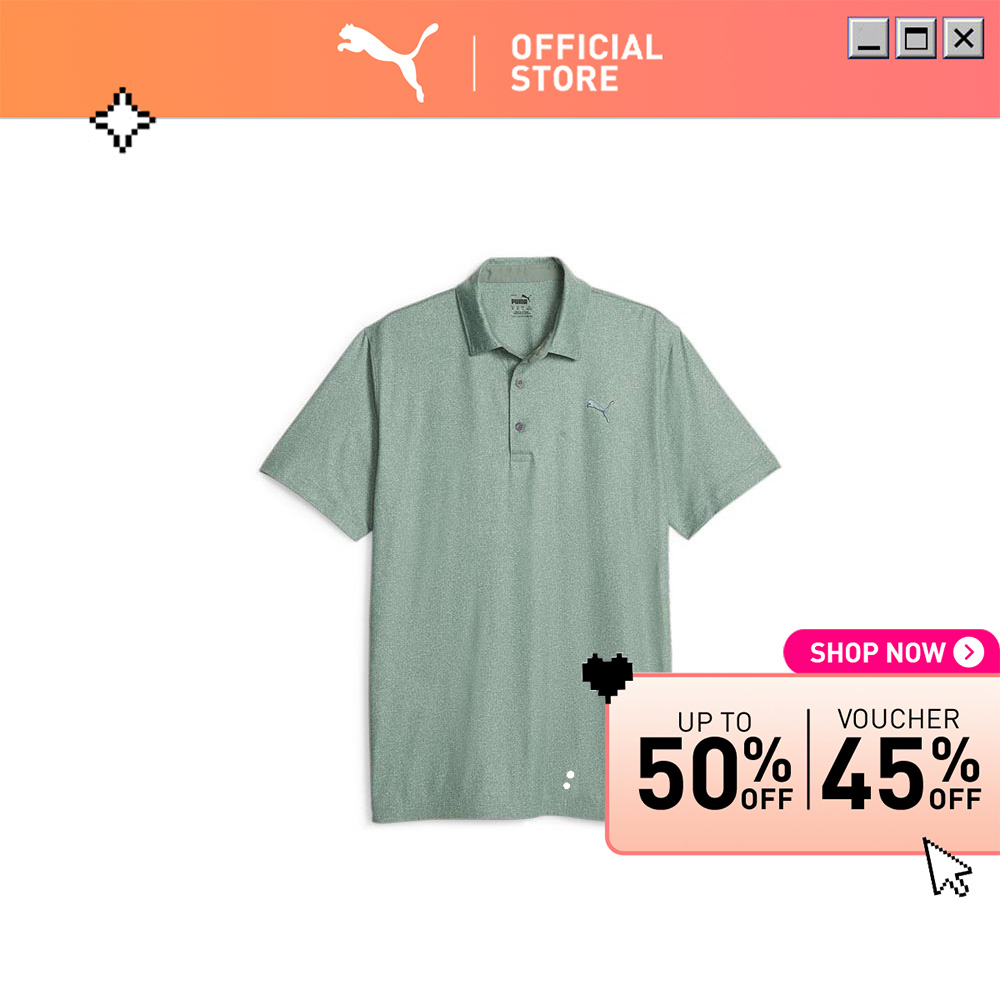Select the VOUCHER 45% OFF offer

pyautogui.click(x=901, y=759)
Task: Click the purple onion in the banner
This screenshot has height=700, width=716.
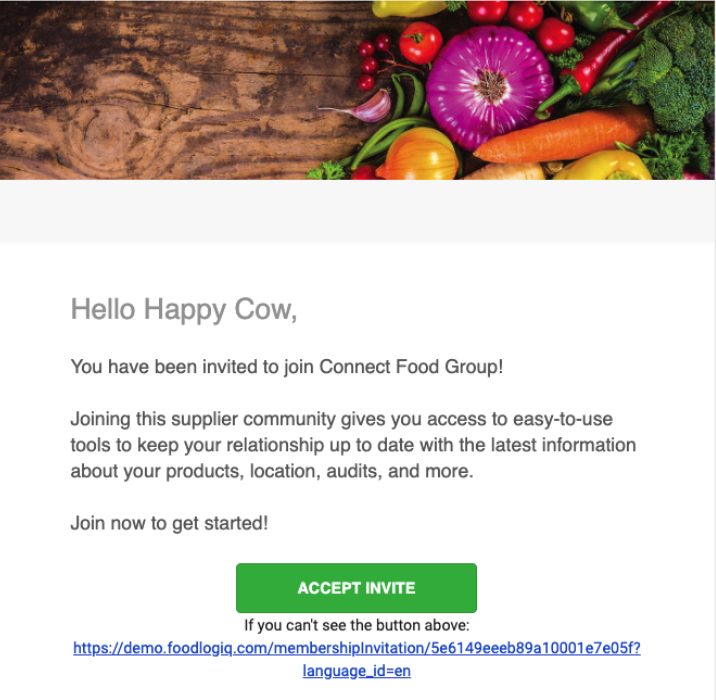Action: tap(489, 87)
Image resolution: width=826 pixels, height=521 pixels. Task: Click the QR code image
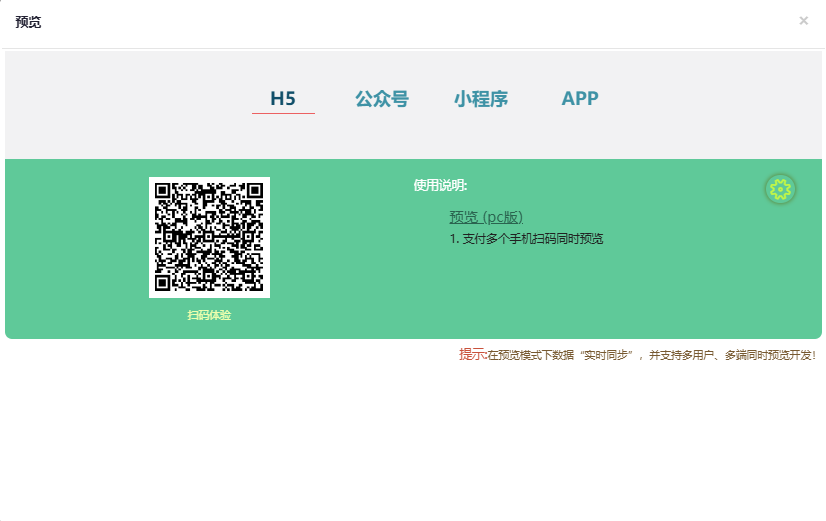(209, 237)
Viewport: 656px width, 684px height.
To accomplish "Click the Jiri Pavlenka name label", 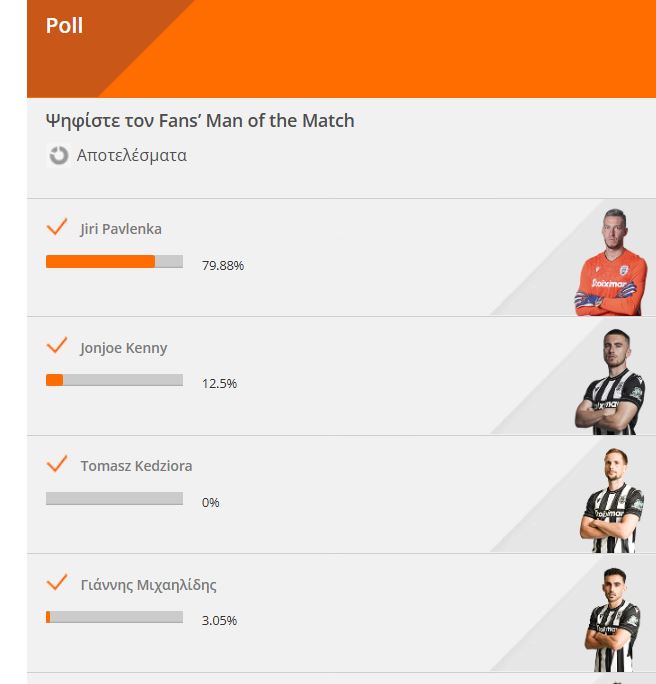I will point(121,229).
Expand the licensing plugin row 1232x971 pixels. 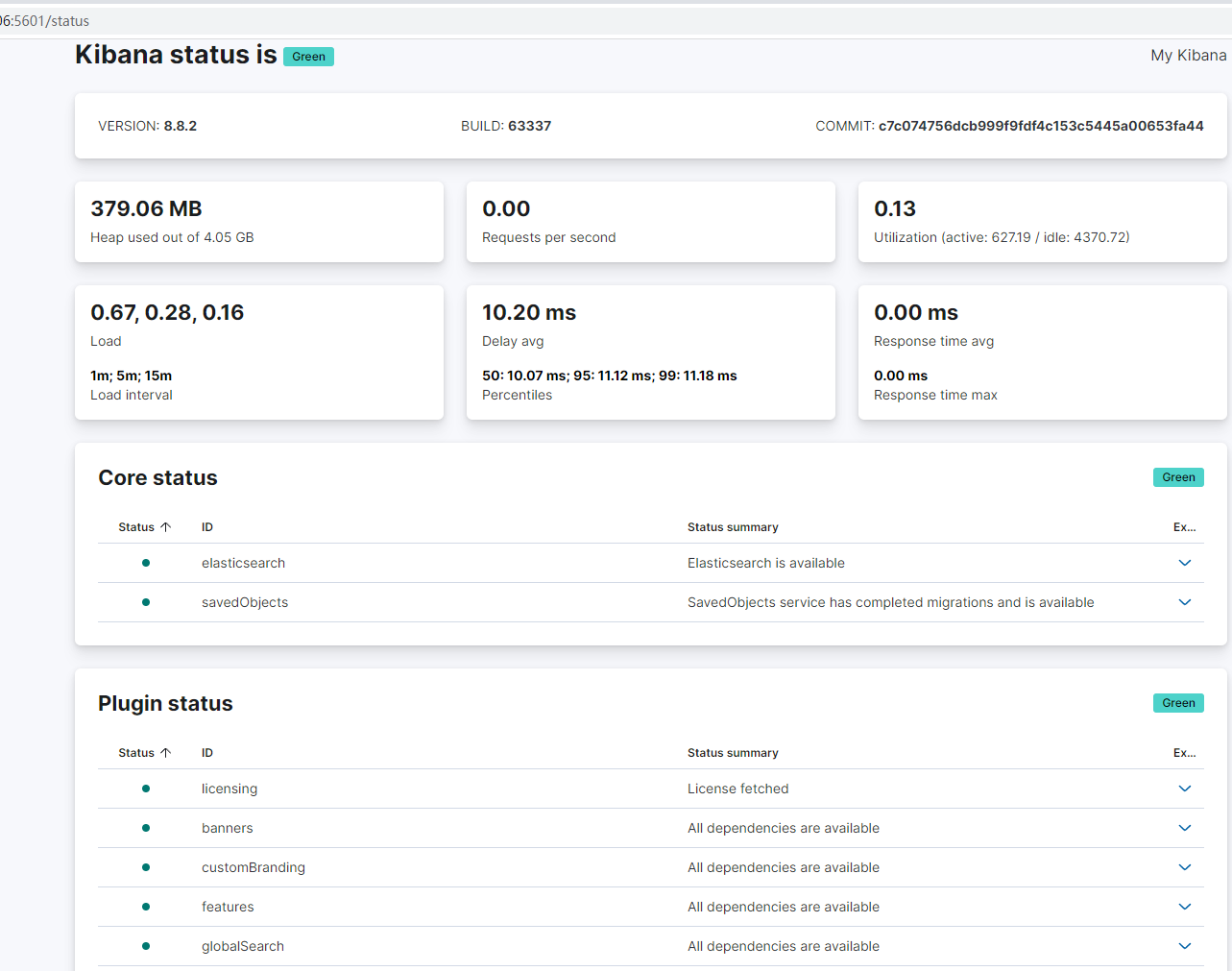(1184, 789)
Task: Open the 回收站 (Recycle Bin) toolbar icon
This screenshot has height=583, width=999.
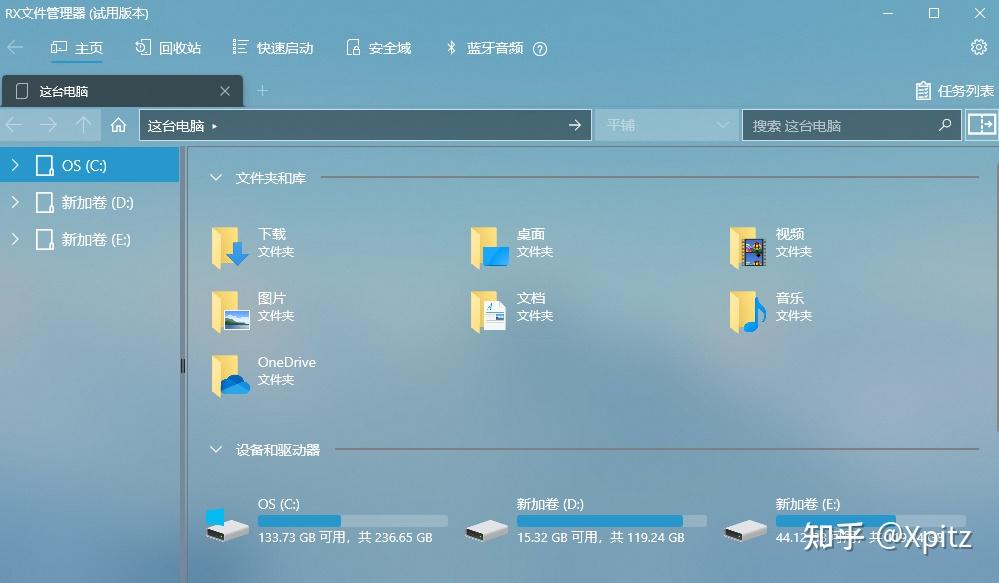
────
Leave out the pictures, and write out exactly the lines from the one containing "Task: Open the 回收站 (Recycle Bin) toolbar icon" through the last line of the listing, both included.

→ Task solution
Task: Open the 回收站 (Recycle Bin) toolbar icon
This screenshot has height=583, width=999.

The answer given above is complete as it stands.